Le rôle de l’arbitre devait être joué par Daniel Auteuil. Mais le sous-doué a finalement décliné l’offre et le rôle à échu au chanteur Eddy Mitchell. Cette solution, selon Mocky, n’a pas été du goût de Michel Serrault qui appréciait peu ces chanteurs qui s’essayaient au septième art. Ainsi le tournage a-t-il été rythmé par le conflit qui opposait les deux hommes… qui deviendront amis quelques années plus tard quand Étienne Chatiliez les réunira dans « Le Bonheur est dans le pré » en 1996.

Une autre fin

Le conflit a même été jusqu’à modifier la fin du film. Alors qu’il était prévu que l’arbitre tue le supporter, et que les scènes avaient été mises en boite dans ce sens, Michel Serrault a demandé à ce qu’on change cette fin qui ne lui convenait pas. Ainsi une autre fin a été rejouée et retenue dans le film, où le personnage de Serrault parvient à tuer celui de Mitchell.

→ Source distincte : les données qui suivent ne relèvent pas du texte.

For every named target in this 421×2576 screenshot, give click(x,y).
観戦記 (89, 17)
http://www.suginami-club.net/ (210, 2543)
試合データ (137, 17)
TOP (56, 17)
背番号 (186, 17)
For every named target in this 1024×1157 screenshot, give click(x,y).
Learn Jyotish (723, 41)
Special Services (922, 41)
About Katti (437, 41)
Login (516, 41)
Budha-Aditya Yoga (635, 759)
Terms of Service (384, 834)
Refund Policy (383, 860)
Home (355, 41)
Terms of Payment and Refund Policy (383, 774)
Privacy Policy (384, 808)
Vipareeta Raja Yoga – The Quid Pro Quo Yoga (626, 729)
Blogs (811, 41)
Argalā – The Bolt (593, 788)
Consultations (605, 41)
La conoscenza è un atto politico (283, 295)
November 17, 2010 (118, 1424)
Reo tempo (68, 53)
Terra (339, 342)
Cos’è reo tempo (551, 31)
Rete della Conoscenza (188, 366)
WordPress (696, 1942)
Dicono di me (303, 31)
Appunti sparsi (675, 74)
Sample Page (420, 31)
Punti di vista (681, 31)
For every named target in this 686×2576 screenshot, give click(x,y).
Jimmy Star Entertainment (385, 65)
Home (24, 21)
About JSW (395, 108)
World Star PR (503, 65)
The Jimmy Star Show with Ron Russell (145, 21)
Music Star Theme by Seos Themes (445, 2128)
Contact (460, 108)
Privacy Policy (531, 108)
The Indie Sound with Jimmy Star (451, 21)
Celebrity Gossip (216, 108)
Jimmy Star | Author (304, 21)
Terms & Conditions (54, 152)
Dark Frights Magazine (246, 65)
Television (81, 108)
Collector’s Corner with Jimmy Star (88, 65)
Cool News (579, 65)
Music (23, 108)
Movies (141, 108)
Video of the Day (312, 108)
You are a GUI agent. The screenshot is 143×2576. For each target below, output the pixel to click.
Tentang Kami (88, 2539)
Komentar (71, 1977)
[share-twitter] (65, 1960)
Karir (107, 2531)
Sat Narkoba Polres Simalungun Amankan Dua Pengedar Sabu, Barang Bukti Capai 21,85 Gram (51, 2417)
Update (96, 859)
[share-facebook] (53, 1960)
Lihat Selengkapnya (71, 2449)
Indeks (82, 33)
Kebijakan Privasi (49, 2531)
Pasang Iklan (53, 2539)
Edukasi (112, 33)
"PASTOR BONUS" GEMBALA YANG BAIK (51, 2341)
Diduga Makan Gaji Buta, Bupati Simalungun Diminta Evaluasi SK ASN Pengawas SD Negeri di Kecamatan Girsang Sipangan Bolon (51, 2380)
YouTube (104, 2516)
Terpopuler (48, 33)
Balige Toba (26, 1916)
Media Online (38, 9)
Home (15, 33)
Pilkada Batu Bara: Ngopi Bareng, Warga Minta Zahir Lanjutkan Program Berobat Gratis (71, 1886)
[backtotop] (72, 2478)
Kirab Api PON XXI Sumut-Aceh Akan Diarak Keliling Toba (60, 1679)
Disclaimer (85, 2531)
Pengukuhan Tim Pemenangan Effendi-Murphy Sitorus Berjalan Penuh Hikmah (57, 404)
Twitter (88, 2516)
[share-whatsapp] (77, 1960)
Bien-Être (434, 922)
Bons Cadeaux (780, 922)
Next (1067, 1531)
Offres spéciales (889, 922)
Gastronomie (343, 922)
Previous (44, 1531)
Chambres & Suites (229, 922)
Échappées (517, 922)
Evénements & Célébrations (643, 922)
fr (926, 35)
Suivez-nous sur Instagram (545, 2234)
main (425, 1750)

Michel Serrault va connaitre l’une de ses meilleures interprétations dans le rôle du supporter stupide et violent. Carole Laure, qui joue la fiancée de l’arbitre, participe quand à elle à son deuxième film foot. Elle figurait en effet au générique de « A Nous la Victoire« .

Le film sorti le 22 février 1984. Malgré de bonnes critiques, il ne connait pas un grand succès en salles. En outre, la Fédération Française de foot et ses arbitres font savoir qu’il n’accordent aucun crédit à ce film, jugé violent et nuisible à l’image du sport. « A mort l’arbitre » en effet est le premier film en France traitant du foot sous son aspect violent. Ce qui tombe mal quand le pays prépare l’organisation de l’Euro 84…

Seize mois après la sortie du film, le drame du Heysel émeut le monde du foot. Cette tragédie qui fait 39 morts fait prendre conscience au grand public du phénomène de la violence dans les groupes de supporters. A la télévision, les Dossiers de l’Ecran reprennent alors le film de Mocky pour introduire les débats sur la violence dans le foot. Ainsi, si sa carrière cinématographique est restée très décevante, « A mort l’arbitre » réalise toujours un excellent audimat quand il est diffusé sur petit écran.